É quem habita o território, quem reconhece os problemas. O território se costura por meio dos olhos da comunidade, que participa do processo desde o início e também na implementação, fazendo projetos de melhoramento. É muito importante porque, no fim, isso cria empoderamento das pessoas, que cuidam mais.

Historicamente, o urbanismo aplicado por governos costuma ouvir a população ou é mais de cima para baixo?

Quase sempre a tradição do urbanismo é de ser o grande planejador de cidades, de cima para baixo, se precisa desconstruir essas linhas do território com as pessoas. O olhar hoje é para a cidade já construída, não para a teórica, como foi Brasília (erguida em uma área sem construções). O urbanismo precisa trabalhar nos bairros, que já estão construídos e em processo de uma ocupação que é muito aleatória.

Esses modelos de Medellín são replicáveis?

Não se pode replicar de maneira literal, cada território tem condições sociais e culturais diferentes. O importante são os quatro elementos, com uma decisão do Estado e um processo de comunicação muito forte. É quase um projeto de acupuntura urbana.

As mudanças ali nas últimas décadas tiveram forte investimento público, até dentro de uma perspectiva de mudança da imagem da cidade. Como transpor isso para outras capitais latinas, que muitas vezes não têm os mesmos recursos?

Não creio que seja uma questão de recursos, mas de uma decisão política, que é muito importante. De colocar todas as ferramentas em um território definido, isso leva a resultados, como a redução da violência. O problema não é de recursos, é de articulação de ações públicas.

No Brasil, muitos prefeitos costumam defender parcerias público-privadas para projetos urbanísticos. É uma solução?

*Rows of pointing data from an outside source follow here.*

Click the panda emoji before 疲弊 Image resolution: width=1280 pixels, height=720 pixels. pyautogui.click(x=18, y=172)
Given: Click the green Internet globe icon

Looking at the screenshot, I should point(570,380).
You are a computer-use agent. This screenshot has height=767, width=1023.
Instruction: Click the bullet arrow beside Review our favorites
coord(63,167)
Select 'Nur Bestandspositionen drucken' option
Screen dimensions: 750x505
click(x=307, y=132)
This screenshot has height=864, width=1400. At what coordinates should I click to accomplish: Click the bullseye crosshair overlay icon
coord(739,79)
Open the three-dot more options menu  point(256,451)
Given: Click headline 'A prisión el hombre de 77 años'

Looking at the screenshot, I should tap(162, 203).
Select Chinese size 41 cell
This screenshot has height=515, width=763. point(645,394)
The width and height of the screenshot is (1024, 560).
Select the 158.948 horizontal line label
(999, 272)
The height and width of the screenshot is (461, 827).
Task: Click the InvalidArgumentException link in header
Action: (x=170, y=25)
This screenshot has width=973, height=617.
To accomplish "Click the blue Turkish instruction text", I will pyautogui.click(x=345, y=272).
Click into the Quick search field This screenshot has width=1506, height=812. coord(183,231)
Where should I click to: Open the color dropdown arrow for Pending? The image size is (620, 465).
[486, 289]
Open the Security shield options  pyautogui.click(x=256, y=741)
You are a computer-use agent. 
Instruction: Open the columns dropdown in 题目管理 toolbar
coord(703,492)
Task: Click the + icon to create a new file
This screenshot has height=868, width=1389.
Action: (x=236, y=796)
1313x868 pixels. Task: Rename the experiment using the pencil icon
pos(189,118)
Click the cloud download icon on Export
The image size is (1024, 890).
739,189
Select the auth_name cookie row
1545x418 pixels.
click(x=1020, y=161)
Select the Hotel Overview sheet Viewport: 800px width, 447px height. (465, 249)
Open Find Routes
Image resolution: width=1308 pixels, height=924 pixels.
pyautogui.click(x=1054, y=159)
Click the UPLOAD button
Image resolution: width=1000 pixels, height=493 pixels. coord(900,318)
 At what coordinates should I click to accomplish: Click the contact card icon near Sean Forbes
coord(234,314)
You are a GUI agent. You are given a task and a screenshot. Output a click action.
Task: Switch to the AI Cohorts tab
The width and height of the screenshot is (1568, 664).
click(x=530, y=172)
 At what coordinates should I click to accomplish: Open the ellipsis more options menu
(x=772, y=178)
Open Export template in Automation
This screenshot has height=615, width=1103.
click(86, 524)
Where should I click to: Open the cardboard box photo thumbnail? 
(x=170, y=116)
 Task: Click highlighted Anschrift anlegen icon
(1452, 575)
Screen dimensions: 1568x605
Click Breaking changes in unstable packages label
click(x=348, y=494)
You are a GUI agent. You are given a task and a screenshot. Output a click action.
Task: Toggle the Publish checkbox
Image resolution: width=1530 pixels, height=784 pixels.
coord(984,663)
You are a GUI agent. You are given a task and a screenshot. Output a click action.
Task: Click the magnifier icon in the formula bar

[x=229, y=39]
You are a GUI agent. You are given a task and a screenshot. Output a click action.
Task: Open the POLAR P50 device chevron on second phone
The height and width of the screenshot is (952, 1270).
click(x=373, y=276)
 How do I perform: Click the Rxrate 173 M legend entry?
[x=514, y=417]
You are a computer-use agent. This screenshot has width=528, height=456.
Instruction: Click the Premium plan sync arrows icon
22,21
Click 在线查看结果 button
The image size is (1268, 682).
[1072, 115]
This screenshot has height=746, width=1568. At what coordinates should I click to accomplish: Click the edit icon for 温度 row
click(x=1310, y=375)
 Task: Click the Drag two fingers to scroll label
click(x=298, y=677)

A responsabilidade é dos órgãos públicos. Os serviços gerais de uma cidade se resolvem no setor público. Uma aliança público-privada pode resolver outras coisas, como concessões que dão recursos. Cada um tem as próprias responsabilidades.

O senhor conhece São Paulo? Qual é a sua percepção urbanística da cidade?

Sim, é uma cidade que se expande no horizonte, que se alarga por todo o território. Como Caracas, Bogotá e Cidade do México, que continua crescendo de maneira horizontal e não trabalha sobre cidades compactas. Acaba sendo uma cidade muito custosa, porque necessita de transportes públicos muito complexos, necessita de serviços públicos que atendam à periferia. É uma cidade absolutamente insustentável. São Paulo tem muita diferença entre a riqueza e a pobreza, como uma ferramenta territorial.

As informações são do jornal O Estado de S. Paulo.